In all these studies, perhaps lessons can be learnt from the lung mucosal barrier, which despite having the largest surface area exposed to the exterior environment, it still manages to mount an effective protective barrier. One reason for this observation is the tight balance in the immunological regulatory processes occurring in the lung (Kondwani Jambo, Malawi-Liverpool Welcome Trust, see video). However, upon HIV exposure studies have shown significant differences in immune cell dynamics in the lung. Where, once HIV infection has occurred, control of the infection is difficult even when effective T cell mediated immune responses are detected in the blood.
Once HIV manages to cross the mucosal barrier, HIV gets rapidly transferred to other tissues such as lymphoid tissues where high HIV replication occurs. Some of the reasons suggested to contribute to the apparent lack of HIV replication control, is the inability of T cells that would be effective at controlling viruses are excluded from these organs. Michael Betts (University of Pennsylvannia), highlighted research that supports this, where he demonstrated that not all lymphocyte equivalently recirculate between the blood and tissue. Interestingly, he showed clear difference in the functional capacity between CD8 T cells detected in the blood, and those observed in the lymphatics.
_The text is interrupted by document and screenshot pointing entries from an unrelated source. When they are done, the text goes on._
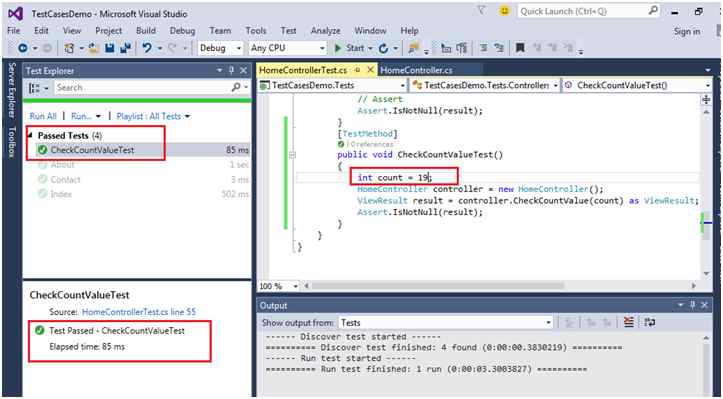Viewport: 723px width, 399px height.
Task: Toggle auto-hide pin on Test Explorer
Action: [x=231, y=71]
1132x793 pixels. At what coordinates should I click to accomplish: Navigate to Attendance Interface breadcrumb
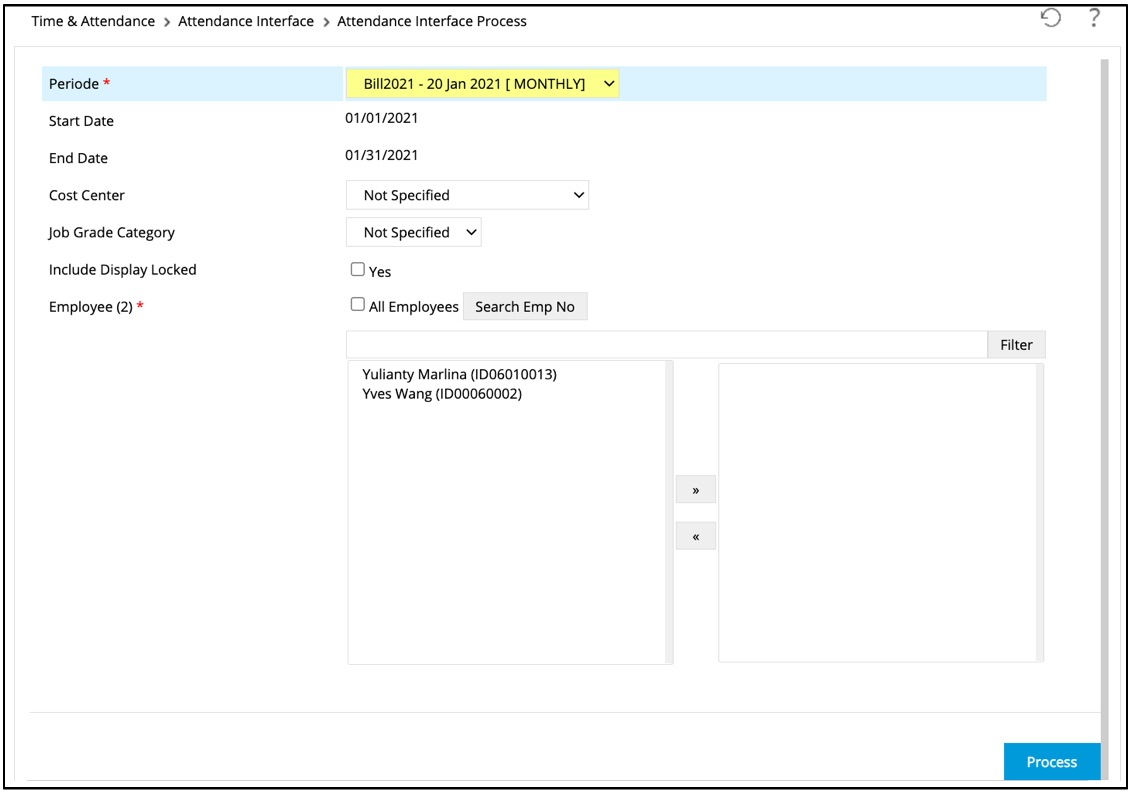[246, 21]
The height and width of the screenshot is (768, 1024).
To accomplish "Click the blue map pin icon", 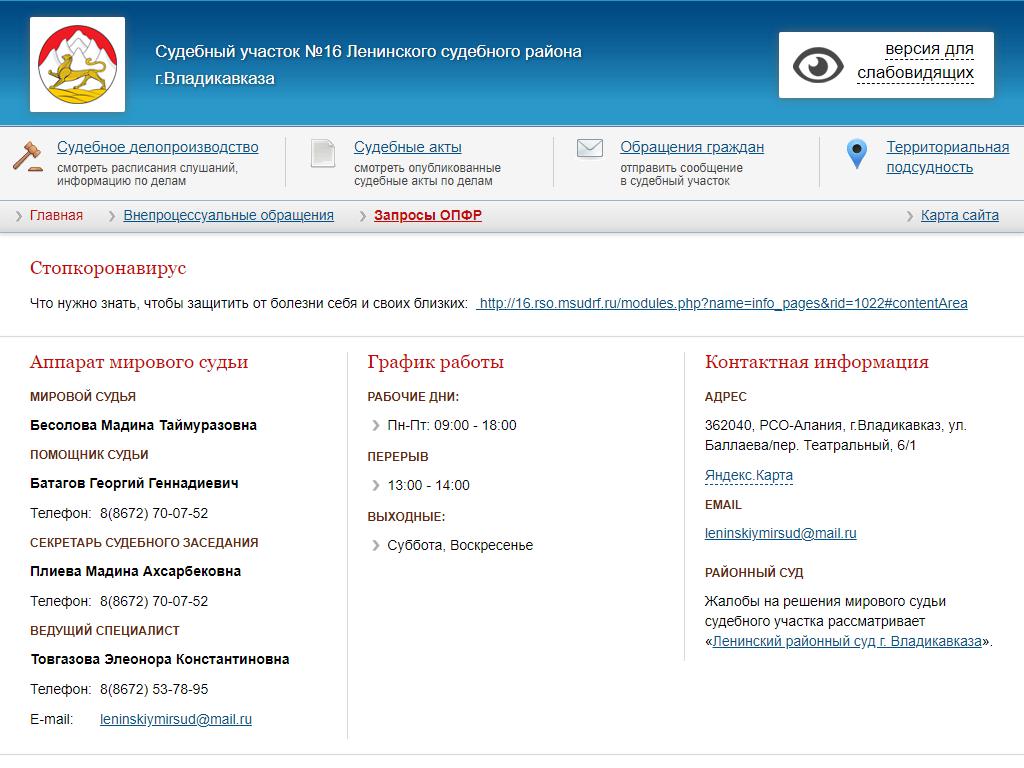I will 856,154.
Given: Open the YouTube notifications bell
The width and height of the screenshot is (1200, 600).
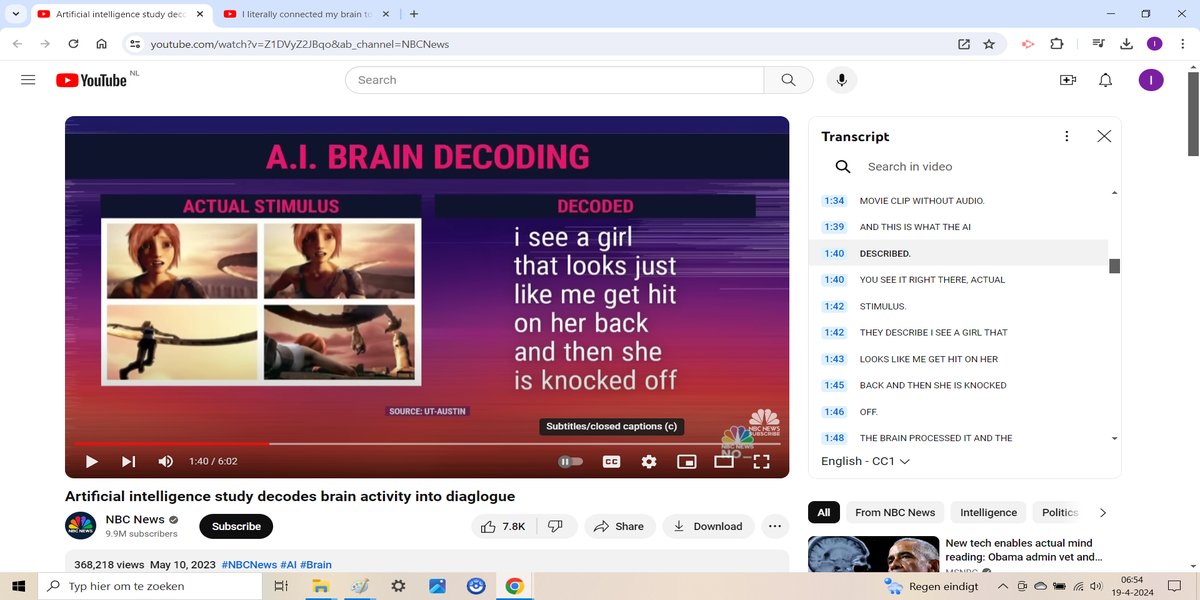Looking at the screenshot, I should pos(1105,80).
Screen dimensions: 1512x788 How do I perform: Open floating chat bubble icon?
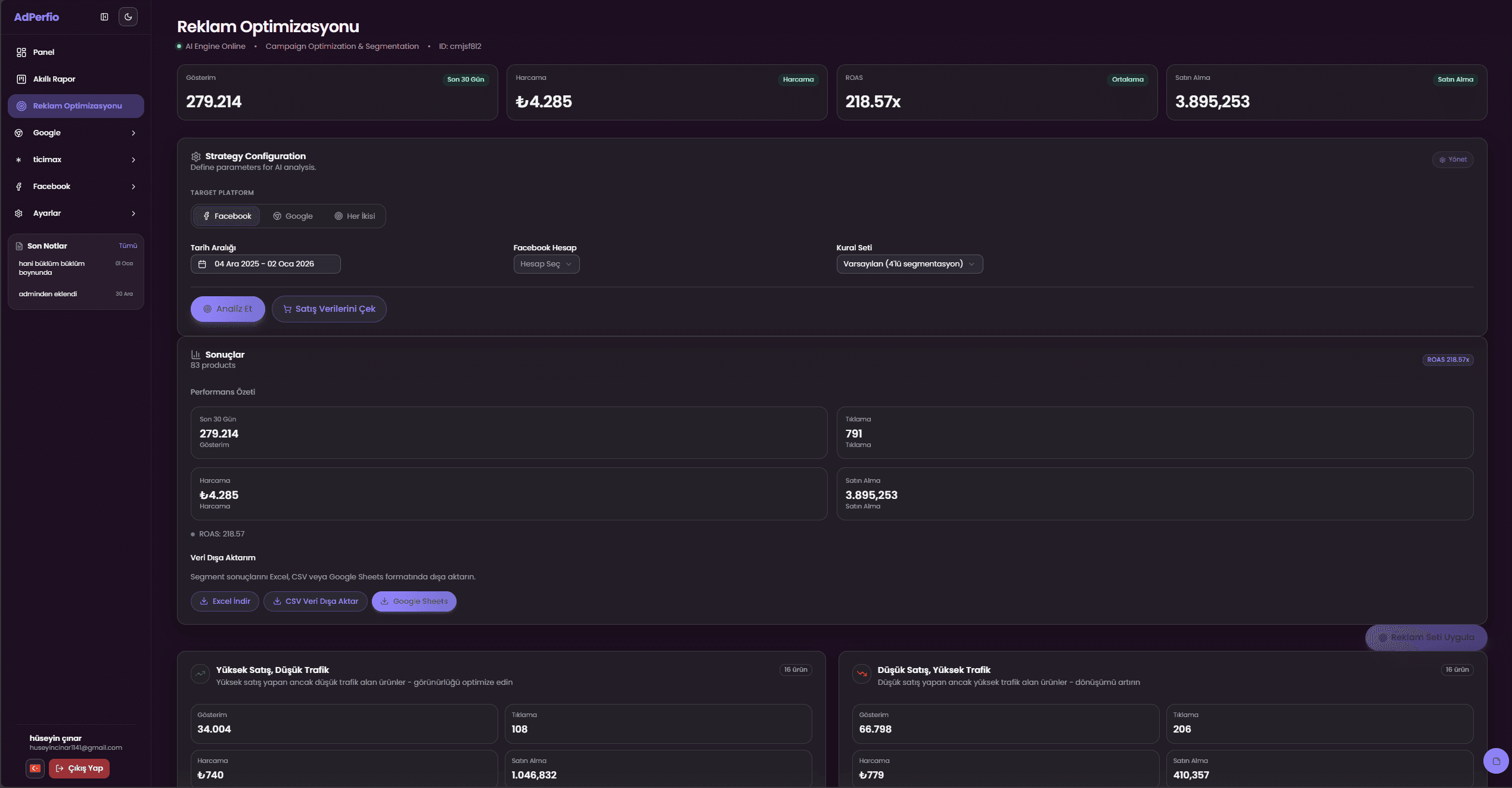click(1496, 761)
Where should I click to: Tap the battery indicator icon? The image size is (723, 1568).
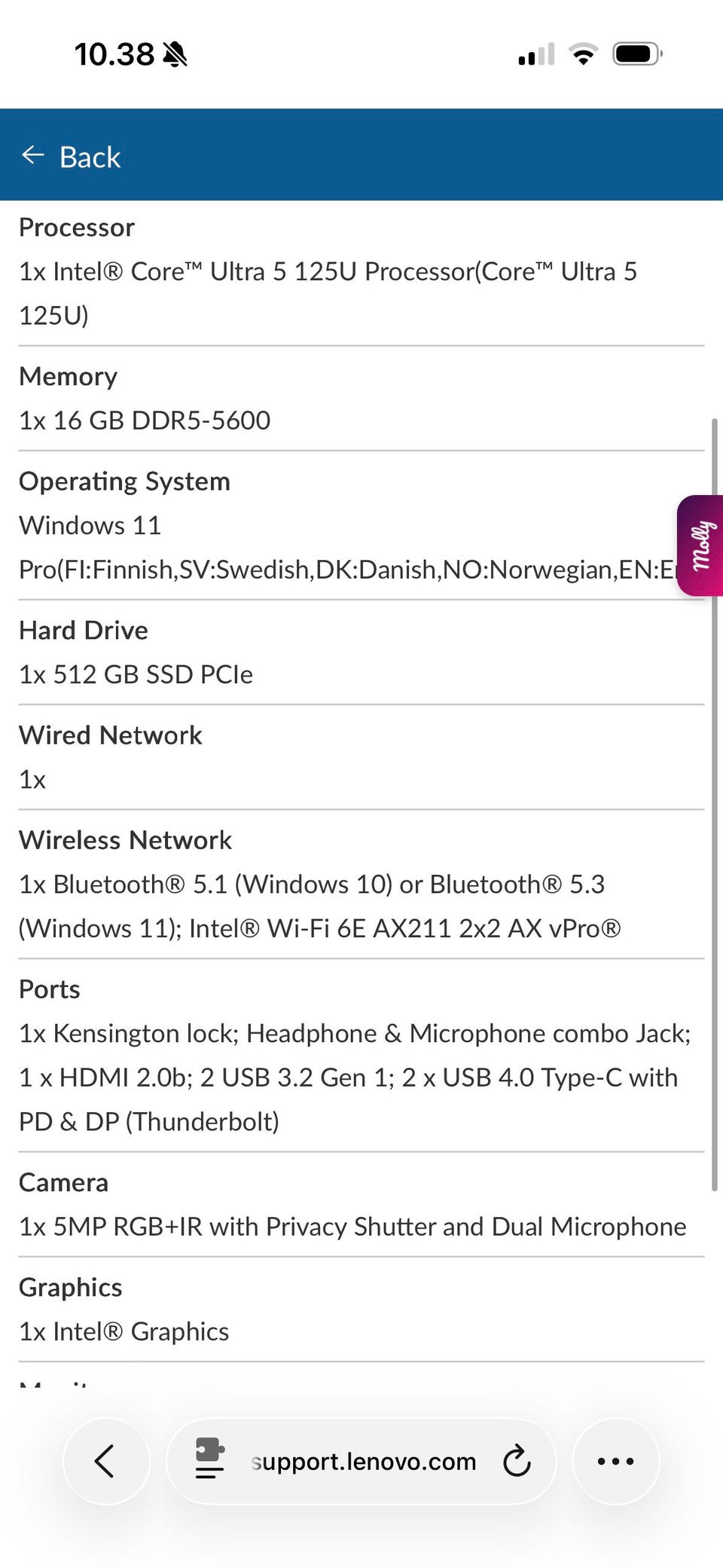click(x=636, y=54)

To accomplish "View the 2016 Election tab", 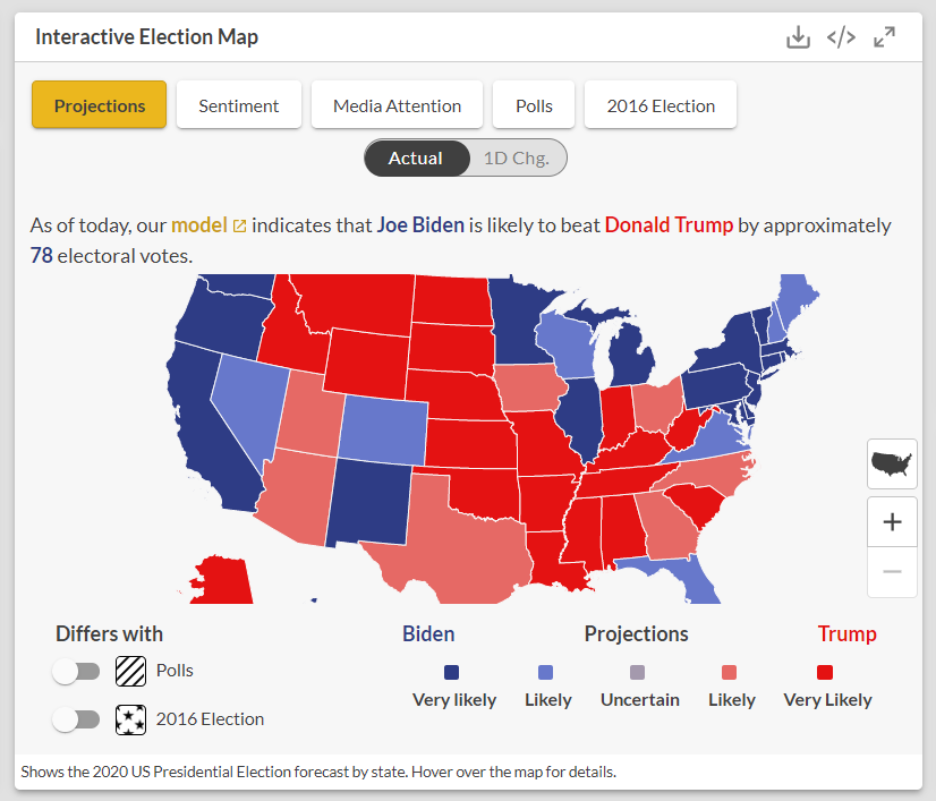I will (661, 106).
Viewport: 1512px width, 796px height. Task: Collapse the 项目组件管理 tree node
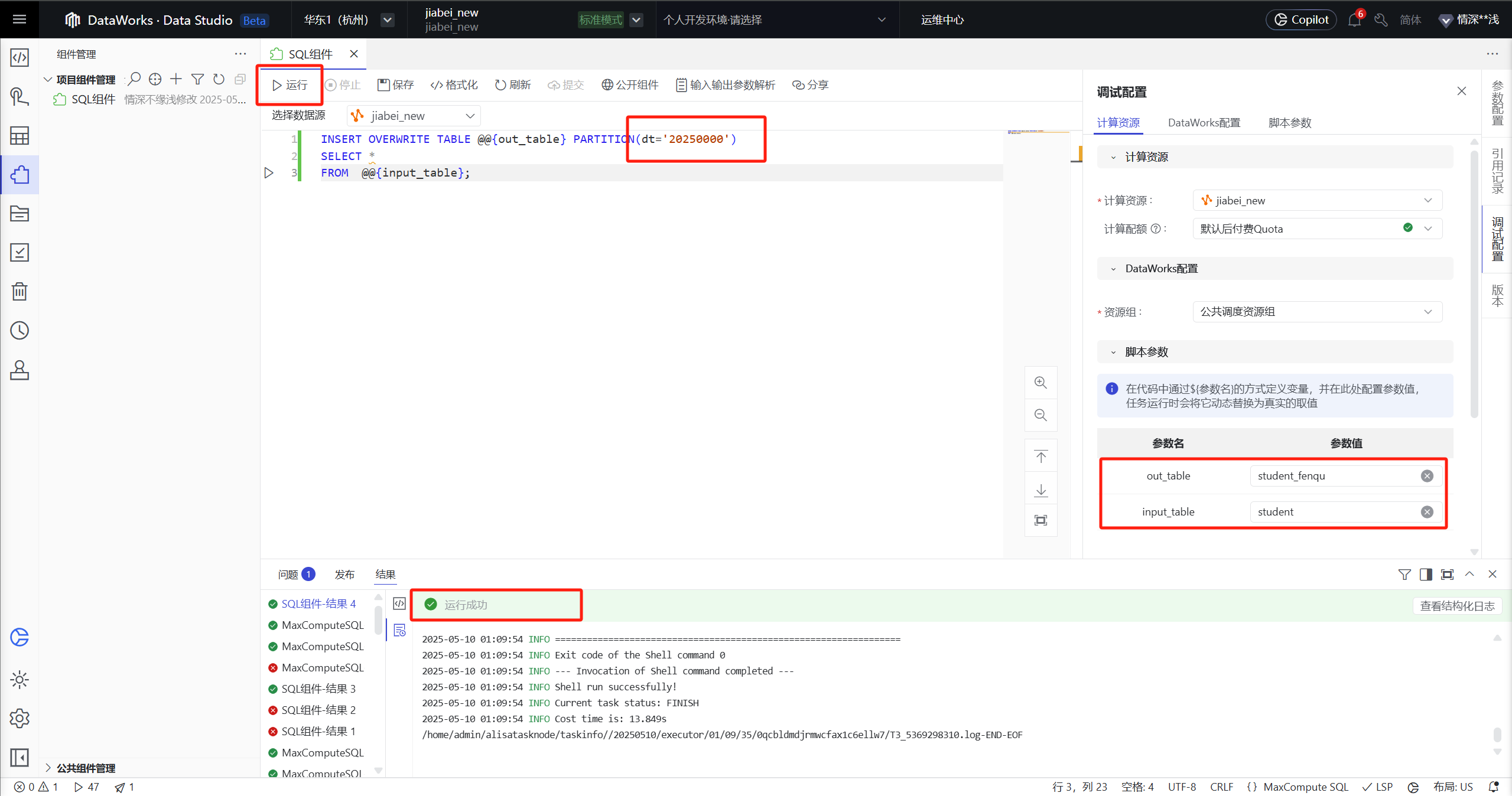pos(48,79)
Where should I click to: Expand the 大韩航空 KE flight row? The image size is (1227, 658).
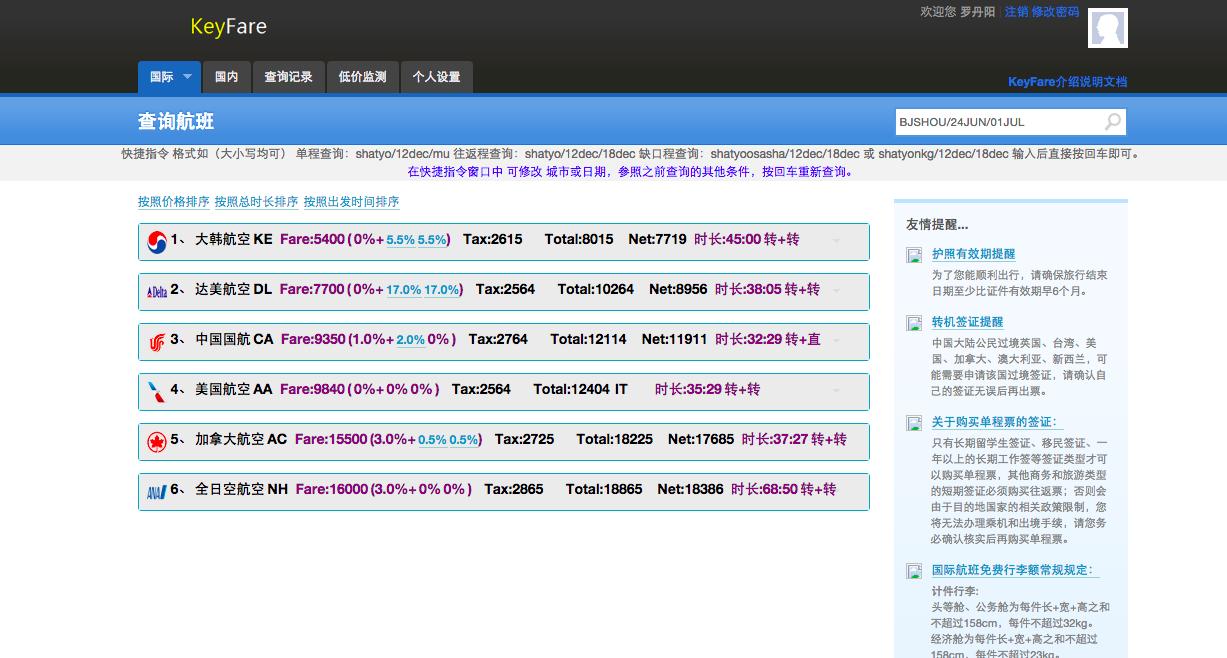[x=836, y=241]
In addition to the interesting findings presented by the faculty, students also had an opportunity to present their findings that covered diverse aspects of HIV research. Poster sessions highlighted HIV infection related impairments that ranged from dissociation of the DARC-null polymorphism to CD8+ T-cells dysfunctions (Zesuliwe Shangase) in HIV+ individuals to perturbation of B-cell function in the bronchoalvealar lavage due to chronic HIV infections (Joseph Phiri). A study in IL-2, Immunoglobulin proteins and select hematology parameters showed significant HIV-related dysregulation of these factors compared to the control (Rita Essien) while another study highlighted the significant numbers of HIV related TB, cryptococcal meningitis, anaemia and malaria as major causes of mortality and morbidity in males (Marcel Turatsinze). A peculiar duplication invent was shown in tracing the evolutionary pathway of an HIV broadly neutralising antibody (BnAb), yet again showing the non-conventional manner bNaBs are generated in HIV (Vincent Hlatshwayo). A prospective study on the dysregulation of Th1/Th2 cytokines in conjoint cases of HIV and pregnancy was also highlighted, showing significantly higher levels of interferon gamma, IL-10 and IL-4 among the HIV infected participants compared to the uninfected in Western Kenya (Stanslaus Musyoki).